● À compléter:
• A. Relevez tous les noms d'acteurs donnés entre parenthèses dans le texte sur Les Crimes de Grindelwald.
• B. Répondez brièvement à ces questions sur le texte sur Les Crimes de Grindelwald :
(i) Sur quoi s'ouvre la valise de Norbert Dragonneau ?
(ii) Sous quoi se trouve le passage secret qu'emprunte Tina à Paris ?
(iii) Qui est l'agent double de Grindelwald ?
• C. Donnez la suite du texte sur Les Crimes de Grindelwald, à partir de sa dernière phrase.

● Texte à lire:
* * * * * * * * *

Le premier volet des Animaux fantastiques introduisait un nouvel objet dans l’univers d’Harry Potter, la valise de Norbert Dragonneau (Eddie Redmayne) qui s’ouvre sur une cabane où s’étendent différents écosystèmes abritant des créatures du monde magique. Cette logique, déjà présente dans la franchise (la tente de Harry Potter et la Coupe de feu), se voit radicalisée dans Les Crimes de Grindelwald, où le monde est présenté comme une suite de couches spatiales et temporelles.
Espaces stratifiés
Le monde des sorciers, qui apparaît telle une dimension superposée au monde prosaïque, se dévoile à la faveur de portails analogues. Lorsque Tina (Katherine Waterston) se rend à Paris pour enquêter, elle emprunte ainsi un passage secret sous une statue qui substitue à une paisible rue parisienne l’effervescence de sa doublure magique où se côtoient diverses attractions (un cirque, un spectacle pyrotechnique ou encore un Zouwu, une créature magique chinoise). Cet espace magique se donne dès lors à voir toujours en deçà du plan initial et s’imprime, telle une greffe numérique, sur le monde des Moldus. Ce qui fait la singularité des Crimes de Grindelwald, plus encore que le film précédent, tient dans les modalités plastiques de cette greffe qui font de chaque surgissement un événement au sein même de l’image. La disparition des corps (outre le « transplanage ») participe également de ce sentiment de malléabilité. Grimmson (Ingvar E. Sigurðsson), l’agent double de Grindelwald, en est l’illustration : alors qu’il se rend dans le petit appartement de la nourrice de Credence (personnage autour duquel se noue le cœur narratif du film) afin de l’assassiner, le sorcier pénètre le mur, qui s’effrite à mesure qu’il s’y insinue. Un travelling suit son mouvement progressif dans la pièce, dissimulé dans le mur, avant qu’il ne surgisse du papier peint. Nagini, qui accompagne Credence dans la quête de ses origines, suit alors du regard le mouvement apparemment invisible de Grimmson avant que celui-ci n’agrippe sa main. Cette séquence renseigne sur la façon dont le numérique travaille l’espace en le dotant d’une nouvelle profondeur, invisible au premier coup d’œil. C’est par ce motif assez vertigineux de la doublure, du pli, que l’espace se reconfigure perpétuellement. Le passage d’une strate à une autre est de surcroît mis en évidence par un mouvement d’apparition ou, au contraire, de disparition. Dans cette perspective, plusieurs surimpressions jalonnent également le film dont l’une, entre Grindelwald et une projection de Credence, qui donne à voir littéralement la superposition entre différentes couches d’images : une « présence » (le corps du mage noir) et une « greffe » (le visage du jeune homme), toujours dans ces mêmes modalités d’empilement.

* * * * * * * * *

[Entrées de données collectées]

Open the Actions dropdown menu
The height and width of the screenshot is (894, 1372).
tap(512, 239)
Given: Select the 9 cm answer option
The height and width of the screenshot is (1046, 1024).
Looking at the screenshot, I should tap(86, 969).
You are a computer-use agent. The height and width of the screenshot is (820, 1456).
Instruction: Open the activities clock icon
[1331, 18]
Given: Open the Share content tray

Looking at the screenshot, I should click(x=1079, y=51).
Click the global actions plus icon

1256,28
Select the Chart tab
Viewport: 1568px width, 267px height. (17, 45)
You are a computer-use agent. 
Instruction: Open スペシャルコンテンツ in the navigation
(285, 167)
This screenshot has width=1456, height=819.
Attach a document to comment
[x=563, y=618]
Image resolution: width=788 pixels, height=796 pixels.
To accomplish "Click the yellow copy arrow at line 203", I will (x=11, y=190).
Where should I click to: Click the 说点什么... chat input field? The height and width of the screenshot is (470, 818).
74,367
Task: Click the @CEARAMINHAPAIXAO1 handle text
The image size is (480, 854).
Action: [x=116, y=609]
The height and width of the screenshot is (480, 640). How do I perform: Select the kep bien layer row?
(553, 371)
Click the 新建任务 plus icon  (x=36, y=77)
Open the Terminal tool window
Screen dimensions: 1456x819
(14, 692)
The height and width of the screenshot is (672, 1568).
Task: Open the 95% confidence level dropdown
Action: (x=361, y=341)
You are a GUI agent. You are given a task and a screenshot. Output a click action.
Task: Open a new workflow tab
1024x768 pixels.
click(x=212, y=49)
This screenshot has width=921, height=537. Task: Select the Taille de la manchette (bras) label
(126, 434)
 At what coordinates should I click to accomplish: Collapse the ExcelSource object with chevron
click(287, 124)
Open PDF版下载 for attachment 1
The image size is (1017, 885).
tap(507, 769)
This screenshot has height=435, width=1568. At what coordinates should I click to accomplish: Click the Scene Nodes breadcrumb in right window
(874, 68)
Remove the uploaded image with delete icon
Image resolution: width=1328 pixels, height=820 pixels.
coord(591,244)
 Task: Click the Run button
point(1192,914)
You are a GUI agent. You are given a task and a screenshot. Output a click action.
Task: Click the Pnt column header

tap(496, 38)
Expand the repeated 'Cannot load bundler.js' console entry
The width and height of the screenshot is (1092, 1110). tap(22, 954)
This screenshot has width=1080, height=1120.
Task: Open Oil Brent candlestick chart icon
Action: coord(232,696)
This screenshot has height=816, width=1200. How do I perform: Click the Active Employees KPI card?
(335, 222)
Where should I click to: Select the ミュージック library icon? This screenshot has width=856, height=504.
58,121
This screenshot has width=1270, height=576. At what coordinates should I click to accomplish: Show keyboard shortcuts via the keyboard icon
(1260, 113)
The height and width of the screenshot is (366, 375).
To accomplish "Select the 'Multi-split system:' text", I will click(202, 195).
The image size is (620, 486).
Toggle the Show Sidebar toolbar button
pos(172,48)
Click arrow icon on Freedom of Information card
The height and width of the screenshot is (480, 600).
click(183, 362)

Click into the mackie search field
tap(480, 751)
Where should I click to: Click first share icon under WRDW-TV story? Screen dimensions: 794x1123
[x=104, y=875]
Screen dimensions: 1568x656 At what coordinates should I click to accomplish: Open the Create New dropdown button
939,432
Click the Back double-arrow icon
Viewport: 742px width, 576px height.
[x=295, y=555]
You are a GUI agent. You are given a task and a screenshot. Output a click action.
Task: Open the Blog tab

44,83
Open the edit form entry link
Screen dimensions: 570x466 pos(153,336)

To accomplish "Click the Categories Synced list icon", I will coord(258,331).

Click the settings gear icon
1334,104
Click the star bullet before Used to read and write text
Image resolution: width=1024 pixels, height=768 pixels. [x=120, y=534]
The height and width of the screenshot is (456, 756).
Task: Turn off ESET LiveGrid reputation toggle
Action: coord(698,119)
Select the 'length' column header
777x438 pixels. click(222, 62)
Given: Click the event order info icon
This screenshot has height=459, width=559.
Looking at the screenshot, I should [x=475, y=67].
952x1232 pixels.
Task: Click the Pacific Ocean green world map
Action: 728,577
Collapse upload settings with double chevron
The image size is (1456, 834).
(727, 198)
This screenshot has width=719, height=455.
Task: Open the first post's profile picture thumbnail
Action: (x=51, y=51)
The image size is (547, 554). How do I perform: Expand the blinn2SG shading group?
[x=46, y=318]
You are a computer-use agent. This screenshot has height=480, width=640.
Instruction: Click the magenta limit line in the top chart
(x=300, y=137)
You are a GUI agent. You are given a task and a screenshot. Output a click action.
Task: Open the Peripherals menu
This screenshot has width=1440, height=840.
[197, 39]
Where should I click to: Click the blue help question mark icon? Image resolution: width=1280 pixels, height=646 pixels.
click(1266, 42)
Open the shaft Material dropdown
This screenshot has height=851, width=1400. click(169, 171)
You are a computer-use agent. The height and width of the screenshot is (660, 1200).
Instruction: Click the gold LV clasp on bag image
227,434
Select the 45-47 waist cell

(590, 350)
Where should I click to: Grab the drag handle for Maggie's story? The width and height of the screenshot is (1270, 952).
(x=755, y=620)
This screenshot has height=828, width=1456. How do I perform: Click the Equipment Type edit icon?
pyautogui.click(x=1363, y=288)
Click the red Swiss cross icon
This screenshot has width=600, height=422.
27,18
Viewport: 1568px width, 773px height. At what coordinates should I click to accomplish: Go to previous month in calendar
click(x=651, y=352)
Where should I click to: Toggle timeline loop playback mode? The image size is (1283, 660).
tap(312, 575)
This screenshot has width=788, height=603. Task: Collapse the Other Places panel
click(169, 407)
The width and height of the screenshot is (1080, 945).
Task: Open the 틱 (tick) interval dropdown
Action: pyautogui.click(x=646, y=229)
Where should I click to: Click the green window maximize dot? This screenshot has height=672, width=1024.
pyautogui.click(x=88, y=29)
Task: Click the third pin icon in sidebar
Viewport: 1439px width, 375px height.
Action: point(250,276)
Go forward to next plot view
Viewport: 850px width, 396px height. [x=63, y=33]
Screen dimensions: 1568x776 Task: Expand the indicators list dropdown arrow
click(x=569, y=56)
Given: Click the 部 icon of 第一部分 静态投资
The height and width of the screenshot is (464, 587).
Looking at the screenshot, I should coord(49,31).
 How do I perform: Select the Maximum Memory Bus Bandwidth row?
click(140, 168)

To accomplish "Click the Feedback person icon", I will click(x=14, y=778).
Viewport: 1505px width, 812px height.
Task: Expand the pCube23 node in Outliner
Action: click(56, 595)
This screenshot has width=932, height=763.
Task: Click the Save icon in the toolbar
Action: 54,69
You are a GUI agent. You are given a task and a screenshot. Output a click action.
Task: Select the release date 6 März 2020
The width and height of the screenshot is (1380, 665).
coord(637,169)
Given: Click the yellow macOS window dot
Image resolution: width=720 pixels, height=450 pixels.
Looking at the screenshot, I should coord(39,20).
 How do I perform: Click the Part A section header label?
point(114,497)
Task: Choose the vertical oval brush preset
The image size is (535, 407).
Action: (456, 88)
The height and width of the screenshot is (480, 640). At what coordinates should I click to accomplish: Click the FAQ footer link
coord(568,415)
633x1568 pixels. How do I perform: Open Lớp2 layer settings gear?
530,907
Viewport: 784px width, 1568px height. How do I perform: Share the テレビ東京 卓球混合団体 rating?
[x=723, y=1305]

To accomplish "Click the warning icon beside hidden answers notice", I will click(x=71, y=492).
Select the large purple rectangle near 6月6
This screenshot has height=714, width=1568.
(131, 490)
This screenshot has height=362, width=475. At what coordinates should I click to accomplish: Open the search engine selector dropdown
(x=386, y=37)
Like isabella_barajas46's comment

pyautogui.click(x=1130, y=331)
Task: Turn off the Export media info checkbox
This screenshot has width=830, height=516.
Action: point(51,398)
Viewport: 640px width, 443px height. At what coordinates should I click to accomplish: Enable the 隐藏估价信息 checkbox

* * * * * * * * *

● Réponses attendues:
• A. Eddie Redmayne, Katherine Waterston, Ingvar E. Sigurðsson

• B.
(i) Sur une cabane où s'étendent différents écosystèmes abritant des créatures du monde magique.
(ii) Sous une statue.
(iii) Grimmson.

• C.
Débords temporels
La stratification spatiale permise par le numérique se double également d’une porosité temporelle. Si l’intrigue du film peut paraître confuse jusque dans sa dernière demi-heure, c’est qu’elle fait du débordement d’une temporalité sur une autre l’enjeu formel de plusieurs séquences. Celle qui engage Norbert sur les traces de la femme qu’il aime, l’une des plus belles scènes du film, repose, là encore, sur un principe de surgissement. Mais il ne s’agit pas tant de révéler la doublure du monde que de matérialiser les traces des évènements qui ont eu lieu la veille, lors des investigations nocturnes de Tina. Le sort de Norbert fait ainsi apparaître le spectre d’un Kappa, créature observée quelques scènes plus tôt dans les rues parisiennes et, plus loin, les traces dorées laissées par Tina qu’il suit amoureusement. Le passé et le présent cohabitent ici dans le même plan tout en affirmant leur incompatibilité : ces apparitions spectrales disparaissent quelques secondes après leur émanation de la baguette du jeune sorcier. Les flashbacks qui ponctuent par ailleurs le film héritent du mode de manifestation des souvenirs de la Pensine dans les Harry Potter : ils semblent surgir d’un écran de fumée qui façonne le souvenir, dont la forme fait preuve d’une extrême plasticité (morphing, transitions par des écrans de fumée, caméra qui passe à travers une vitre etc.). C’est à cette occasion que plusieurs éclats visuels se manifestent, comme l’apparition d’un linceul flottant qui renvoie au souvenir traumatique de Leta Lestrange (Zoë Kravitz) qui a perdu son petit frère, encore bébé, lors d’un voyage en mer. Enfin, la troisième modalité du débord temporel survient lors du congrès de Grindelwald (Johnny Depp) : pour terrifier ses convives, il les propulse dans un flashforward sidérant, donnant à voir des scènes de destruction de la Seconde Guerre mondiale (tank, avions, champignon atomique d’Hiroshima, etc.), alors même que l’action du film se déroule en 1927. Cette fois, la cohabitation entre les deux espaces fait office de mise en garde, comme si les personnages étaient plongés dans un monde virtuel qui n’attendait que son auto-réalisation (contrairement aux traces qui reviennent toujours au néant).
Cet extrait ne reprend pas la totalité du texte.